Annoyingly Progressive Since 2006
. . . Myth is parable. Being mythical doesn't mean being fictional, or untrue. Myth is a form of archiving concepts that's the ancient equivalent of file compression on a computer. The person who knows what he's doing, and who shares the spirit of the one who compressed knowledge in mythological concepts, can unzip the myth in order to find the tremendous knowledge archived in the myth.

Take for instance the question of this very thread: how did Isaiah predict the Gospels so accurately so long before they occurred? The first requirement for answering that question is sharing the spirit that acknowledges that the word of God is just that: God's word. As such, it's only asymmetrical (bound by the arrow of time) so far as mortals are concerned. For God, the Gospels were written prior to Deutero-Isaiah and Deutero-Isaiah was written prior to the Gospels. God isn't subject to the asymmetrical arrow of time and nor is his revelation.

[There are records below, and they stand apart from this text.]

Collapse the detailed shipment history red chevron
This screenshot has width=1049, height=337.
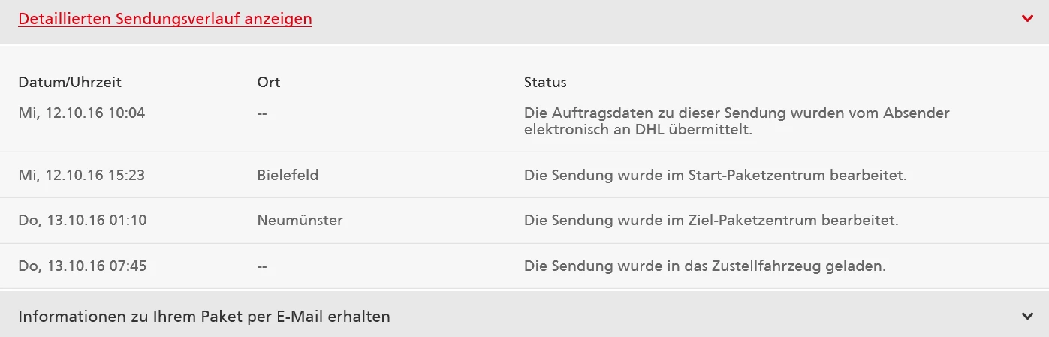1028,19
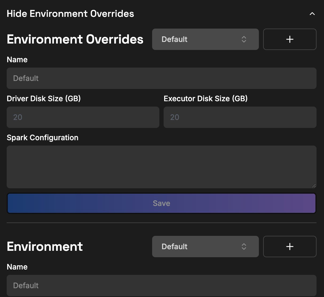Click the Environment section heading
The image size is (324, 297).
coord(45,247)
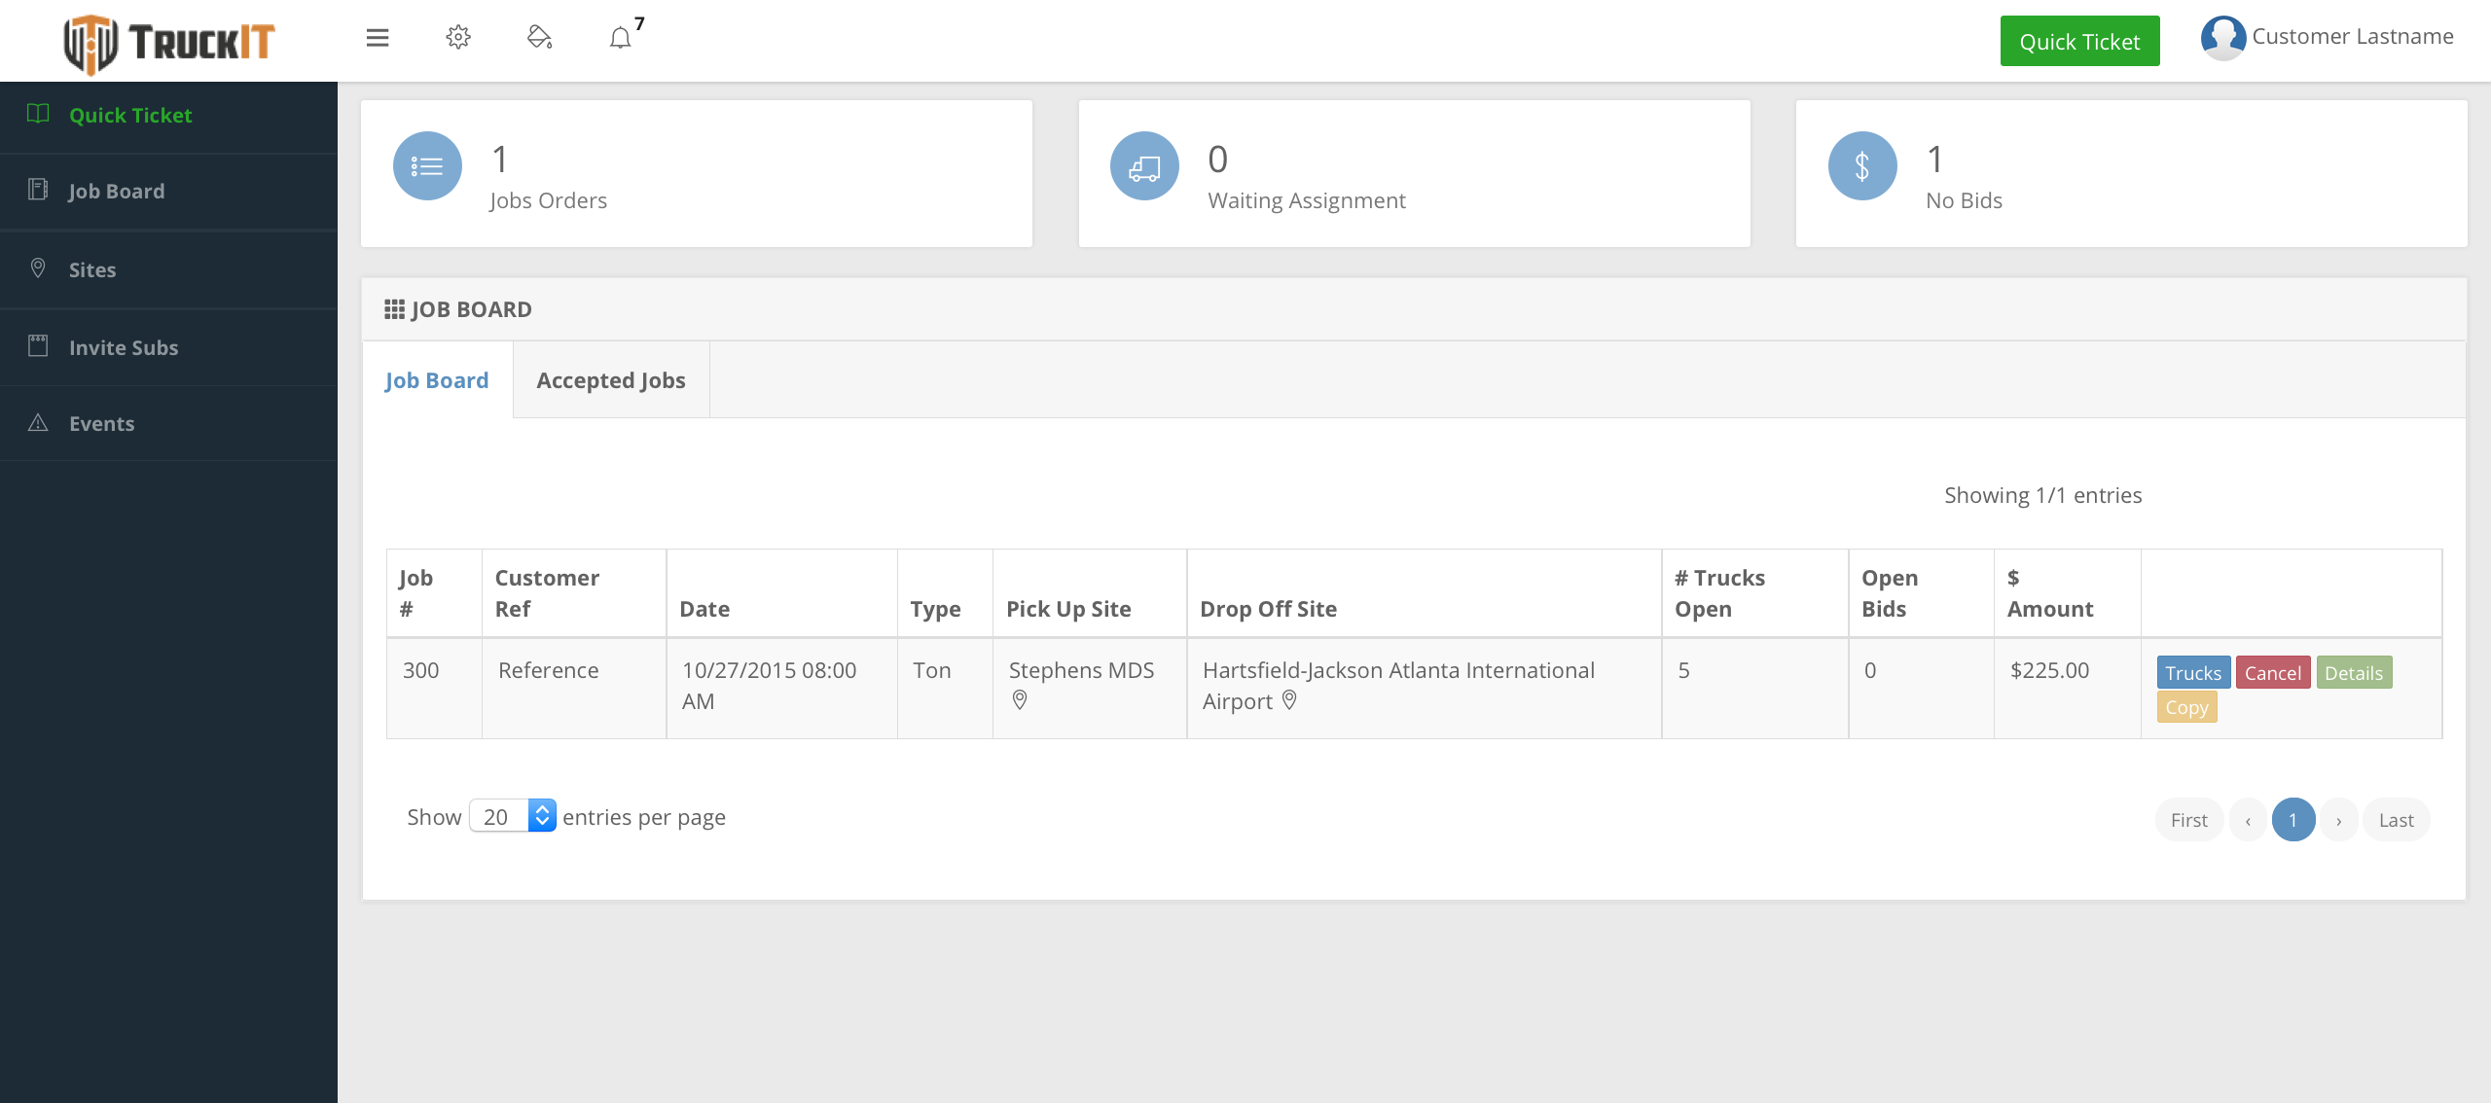The width and height of the screenshot is (2491, 1103).
Task: Click the Customer Lastname avatar icon
Action: point(2222,38)
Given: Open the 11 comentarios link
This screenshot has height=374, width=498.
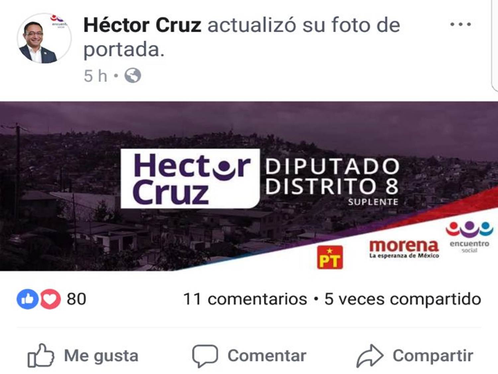Looking at the screenshot, I should pos(245,299).

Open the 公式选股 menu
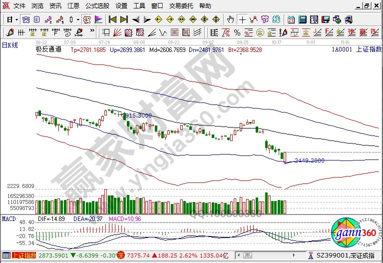click(x=97, y=6)
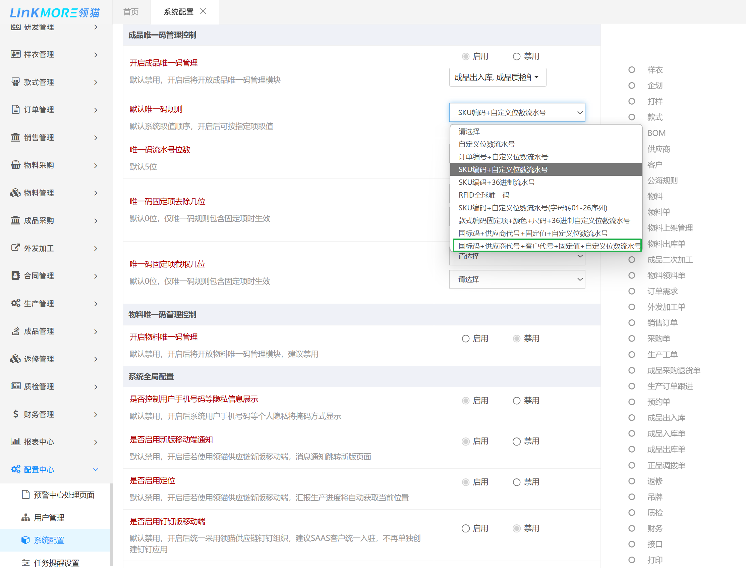The width and height of the screenshot is (746, 568).
Task: Close the 系统配置 tab
Action: [x=203, y=11]
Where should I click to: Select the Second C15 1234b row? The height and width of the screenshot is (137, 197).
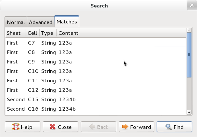pos(95,100)
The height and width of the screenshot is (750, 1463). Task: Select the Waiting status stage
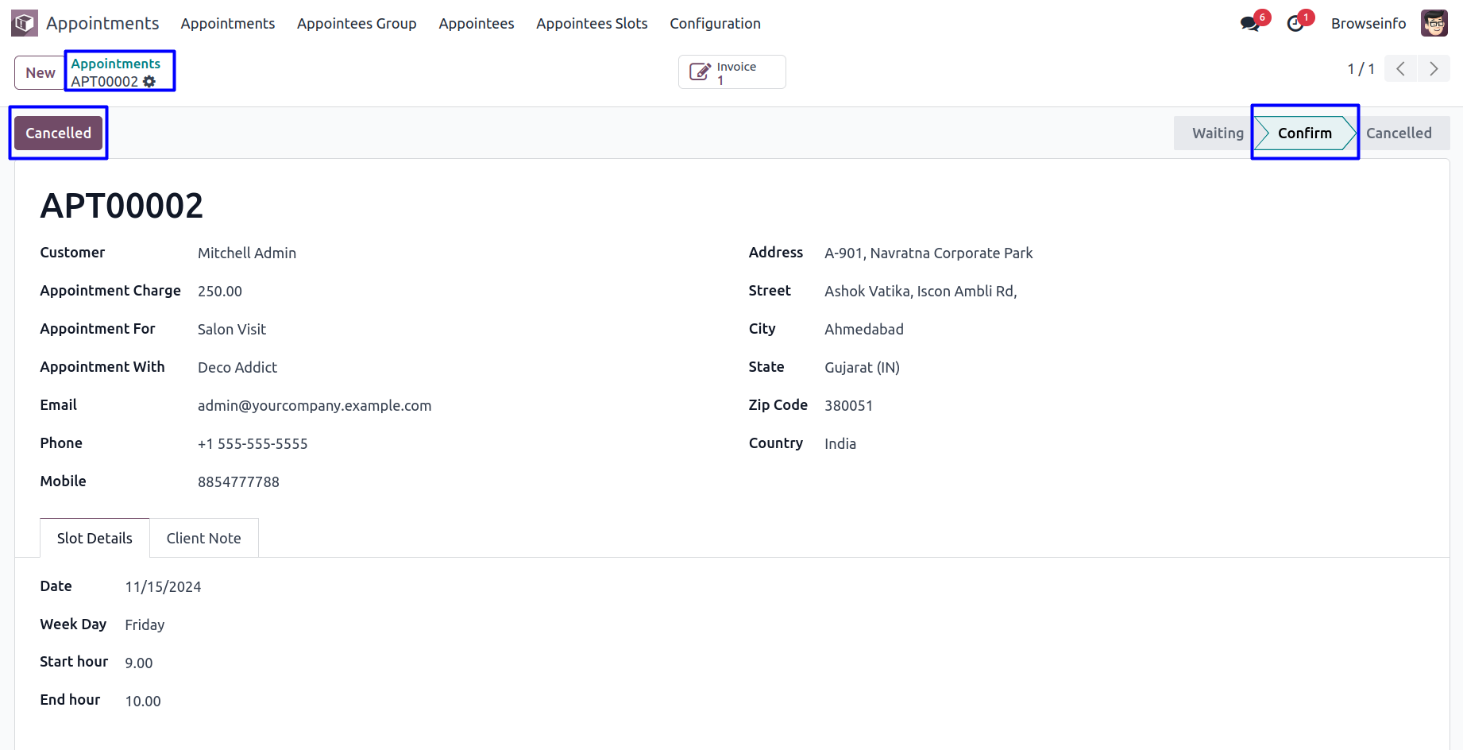click(1217, 133)
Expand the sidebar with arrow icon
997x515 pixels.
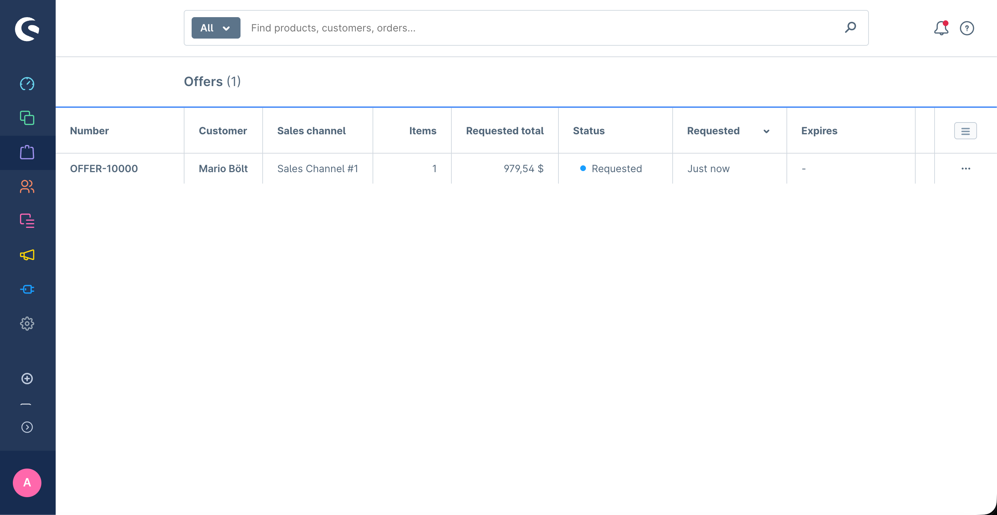click(x=27, y=427)
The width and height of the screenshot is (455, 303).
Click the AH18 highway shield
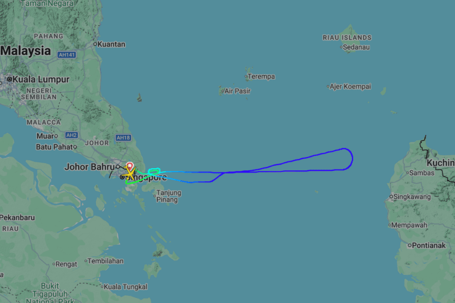(x=124, y=138)
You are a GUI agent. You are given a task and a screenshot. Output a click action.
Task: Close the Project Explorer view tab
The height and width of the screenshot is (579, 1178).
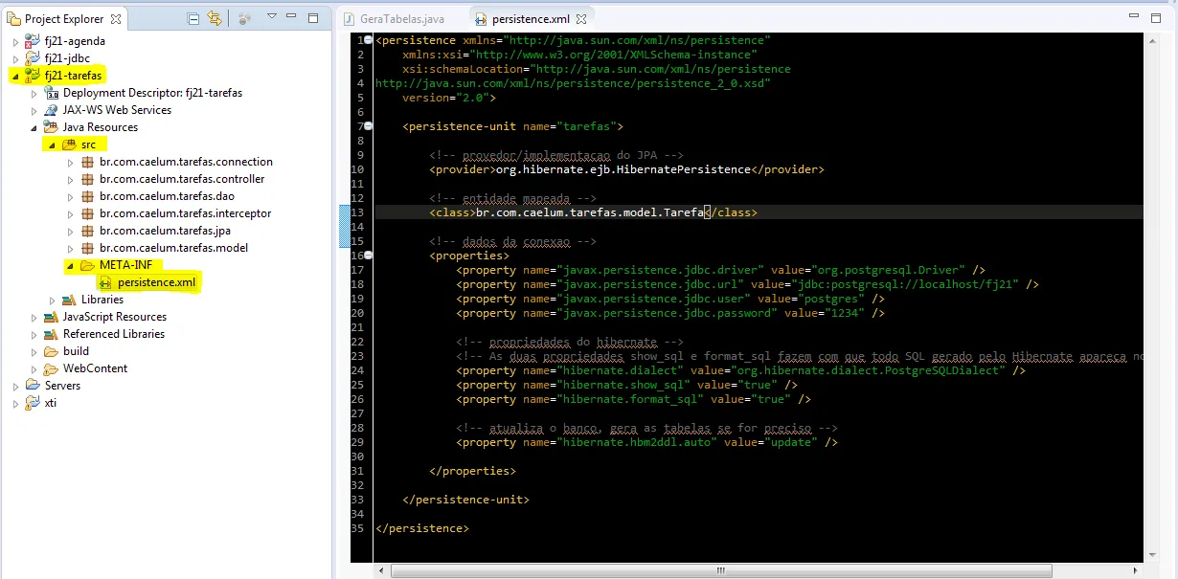tap(116, 19)
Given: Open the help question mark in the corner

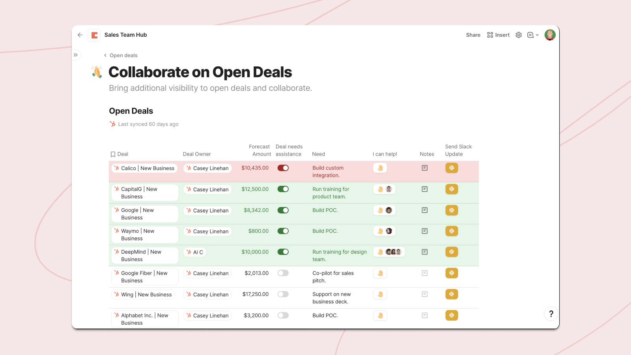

Though God's revelation isn't fully asymmetrical (bound by the arrow of time) he has nevertheless written the Torah in a manner such that it can't be fully unzipped until after the events hidden in the myths, compressed in the myths, have actually occurred historically. And the primary key to unzipping the Torah is the crucifixion. Until the crucifixion and resurrection the primary knowledge of the Torah is compressed in the myth of the children of Israel, their plight, slavery, exodus, and journey. After the crucifixion and resurrection we can go back and unzip the myths and see precisely how Isaiah predicted the future using not the future, but the past, the Torah (Pentateuch).

The Gospel message is compressed in the Pentateuch for those who, like Isaiah, know how to unzip the myths contained in the Pentateuch. Every element in Deutero-Isaiah is found already in the Pentateuch. Isaiah just had the key to partially unzipping the compressed files (deciphering the myth).



John
Now this makes sense. There is a difference between claiming that Isaiah foreshadows “the gospel message” and denoting Isaiah as a “gospel.”
 

John D. Brey

Well-Known Member
Now this makes sense. There is a difference between claiming that Isaiah foreshadows “the gospel message” and denoting Isaiah as a “gospel.”

. . . Deutero-Isaiah got his ideas from the Pentatuech. He unzipped the Pentateuch in a very brilliant way (which, btw, I'm able to elucidate). ------But the Gospels are the source for the Pentatuechal myths Isaiah unwrapped. Only a believer in the divine authorship of the Pentateuch is able to swallow the idea that the Gospels are the source for the myths found in the Pentateuch. So it's only believers in the divine authority of the scripture who will appreciate anything I have to say on the subject.



John
 

sojourner

Annoyingly Progressive Since 2006
. . . Deutero-Isaiah got his ideas from the Pentatuech. He unzipped the Pentateuch in a very brilliant way (which, btw, I'm able to elucidate). ------But the Gospels are the source for the Pentatuechal myths Isaiah unwrapped. Only a believer in the divine authorship of the Pentateuch is able to swallow the idea that the Gospels are the source for the myths found in the Pentateuch. So it's only believers in the divine authority of the scripture who will appreciate anything I have to say on the subject.



John
Nope. Not buying that. The texts are what they are: products of human beings, written within linear time. What you’re saying is not in the realm of empirical evidence. I believe what you’re saying may be true — that God, Who is existence beyond our reckoning of time, allowed this foreshadowing to be known to the authors of Isaiah, but belief = bias, and bias does not make for good exegesis. We can only read out of the texts what is there, and what we believe about them makes it all too easy for us to read into them what is not there. We begin by being clear about what the texts are and what they say. Then we move to faith claims about them based on a viable exegesis of them.

What you’re saying may be true, but there is 0 evidence to support that claim. It’s a faith statement, not exegetical proof. Although that claim is intriguing.